An object is placed at a distance of 5 cm from the objective of a compound microscope . If the final image is formed at the least distance of distinct vision and coincides with the object then calculate the focal lengths of the objective and the eyepiece . given that the least distance of distinct vision =25 cm and the magnifying power of the instrument = 15 cm.

For the objecttive ,
image distance =v,object distance =u
For the eyepiece , image distance `=v_1`, object distance =`u_1`
`therefore` According to the problem,
u=5 cm and `v_1=25 cm `
Since the object and the final image coincide, so the distance between the objective and the eyepiece, L =25 -5 =20 cm .

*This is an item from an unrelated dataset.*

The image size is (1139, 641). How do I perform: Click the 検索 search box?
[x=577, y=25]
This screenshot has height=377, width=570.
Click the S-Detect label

`therefore v+u_1=20 " "...(1)`
Again , total magnification of the instrument = magnification by the objective `xx` magnification by the eyepiece.
` therefore 15 =v/uxx(v_1)/(u_1) or, 15 =v/5 xx(25)/(u_1) or, v/(u_1)=3 " " .....(2)`
Solving equations (1) and (2) we have , v=15 cm and `u_1`= 5cm
For the objective ,
u=-5 cm and v=+15 cm [`because` image is real]
According to the equation of lens we have,
`1/(15) -1/(-5) =1/(f_e) or, f_o =3.75 cm`
For the eyepiece,
`u_1=-5 cm and v_1 =-25 cm `[as image is virtual ]
`1/(-25)-1/(-5)=1/f_e or, f_e =6.25 cm `
So, focal lengths of the objective and eyepiece are 3.75 cm and 6.25 cm respectively.